Sports burnout is a condition that can affect athletes of all ages and skill levels. It occurs when an athlete becomes physically and emotionally exhausted from the demands of their sport, leading to a decrease in performance and enjoyment.
Playing sports is hard enough, but when athletes are lonely, distracted, and/or drained, the likelihood of experiencing sports burnout increases. Burnout is a well-recognized phenomenon that can lead to decreased motivation, performance decline, and even quitting sports altogether.
Sports burnout is a condition that can affect athletes and individuals involved in competitive sports, particularly those who engage in high levels of training and competition. While there are various methods to cope with and recover from burnout, by cultivating flow, many athletes rediscover their love of the game. They no longer judge themselves solely by the results because the flow is a state where they feel their best and perform their best more consistently, and it is one of the few things in their control.
What is Flow?
Flow, also known as being "in the zone," is a state in which individuals are fully immersed in a task or activity, experiencing a sense of energized focus and enjoyment. Flow is characterized by a feeling of effortless concentration and a lack of self-awareness, where time seems to fly by. Flow can be experienced in various activities, from creative endeavors like music, art, or writing to athletic pursuits such as running, dancing, or playing sports. Flow is not just an individual state. Research suggests that when teams get into group flow, they become capable of remarkable feats.
Flow state has been linked to a range of positive outcomes, including increased creativity, productivity, and happiness. Studies have also shown that flow can reduce stress and anxiety and improve overall well-being. This makes it a potentially effective tool for recovering from burnout.
One reason why flow state is helpful in healing from burnout is that it provides a sense of purpose and accomplishment. Burnout can leave athletes feeling like they are stuck in a rut, lacking motivation or direction. Flow, on the other hand, offers a clear goal and a sense of progress towards achieving it. When athletes are in flow, they feel a sense of mastery and accomplishment that can help counteract the feelings of helplessness and hopelessness that often accompany burnout.
Flow is associated with a release of neurochemicals in the brain that promote well-being and reduce stress. When in flow, there is an increase in the release of dopamine, norepinephrine, endorphins, and anandamide, which are neurotransmitters that are linked to positive emotions, motivation, and pain reduction. These neurochemicals can counteract the effects of stress hormones, such as cortisol, which are associated with burnout. The release of these neurochemicals during flow can create a positive feedback loop, reinforcing the state and helping athletes to regulate stress and prevent burnout.

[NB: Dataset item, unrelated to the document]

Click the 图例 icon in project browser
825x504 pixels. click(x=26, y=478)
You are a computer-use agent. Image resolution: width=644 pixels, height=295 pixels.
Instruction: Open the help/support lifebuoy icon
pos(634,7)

Research suggests that when athletes are in flow, their confidence levels and high-quality performance allow them to reach their full potential. In my experience working with athletes who develop more flow, they become more self-determined. Not only does their performance improve, but they also feel more capable, more focused, and more connected.
Here are some practical steps an athlete can take to begin to develop more flow:
1. Identify your Challenge-Skill Ratio
When challenges are too hard, we tend to feel anxiety. When they are too easy, we become bored. Flow occurs when the challenge of a task is slightly above our skill level. Therefore, it's important to identify tasks that are the right amount of challenge. Tip: Identify areas of growth before practice that stretch your abilities without being too easy or hard and gear your practice around them.

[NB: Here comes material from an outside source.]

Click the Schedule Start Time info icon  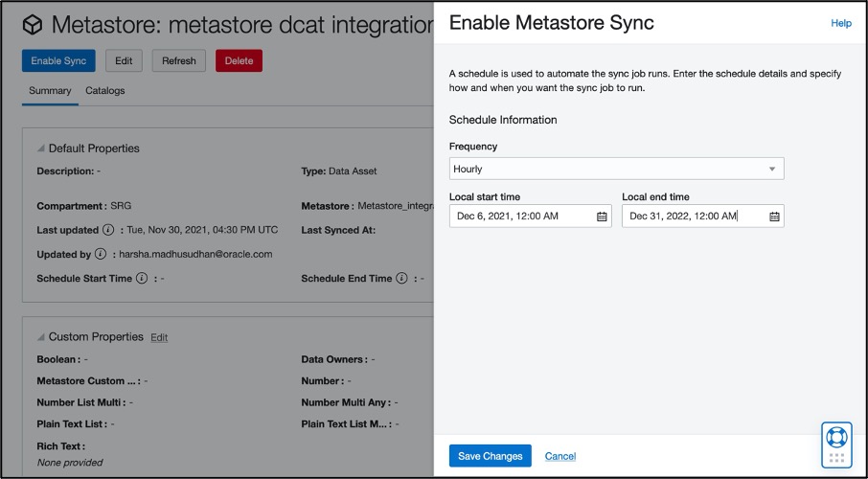tap(142, 279)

2. Focus on the Present Moment
Research from Harvard suggests that we spend nearly 50% of our waking lives minds wandering to the past and future. And it turns out a wandering mind is not a happy mind. In flow, the part of our brain responsible for all that chatter quiets down. And that saves precious energy and focus to play the game!. Tip: Use self-talk like, “I am stepping into practice now” and “I am focused on the next play” to prime your focus on the here and now.

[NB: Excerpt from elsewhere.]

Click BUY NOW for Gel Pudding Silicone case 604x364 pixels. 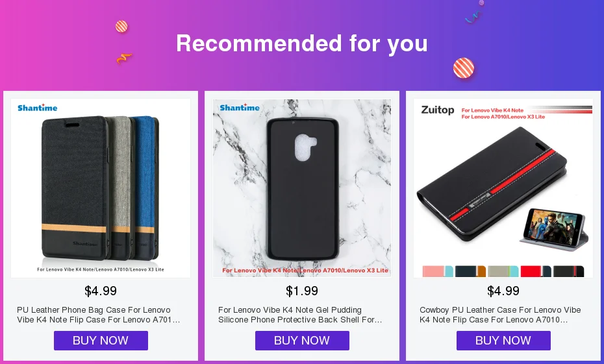[302, 341]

3. Set Clear Practice Goals
Having clear goals can help you stay focused and motivated, which can increase the likelihood of getting into the flow. Tip: Be very specific about your goal for today’s practice and take a minute to visualize what it would look like to accomplish today’s goal. During a practice break, check in with yourself about what you can do to take the next best step toward your goal.
4. Reframe Struggle
Struggle is an important part of the learning process, and that is how we grow and improve. In fact, flow has a four-phase cycle, and struggle is the first phase that leads us to flow. Tip: Practice struggling without getting frustrated. It’s important to create a bounce-back routine for how you will respond when you struggle.
5. Prioritize Recovery
The most underrated high-performance tool is recovery. Flow is biologically expensive, so you will need to replenish your resources. Take breaks, do breathwork, drink water, get sunshine, stretch your body, hang with friends, and get good sleep! Tip: Make a list of recovery tools and keep it where you can see them every day. Ask yourself, “What are the best recovery tools for me today?”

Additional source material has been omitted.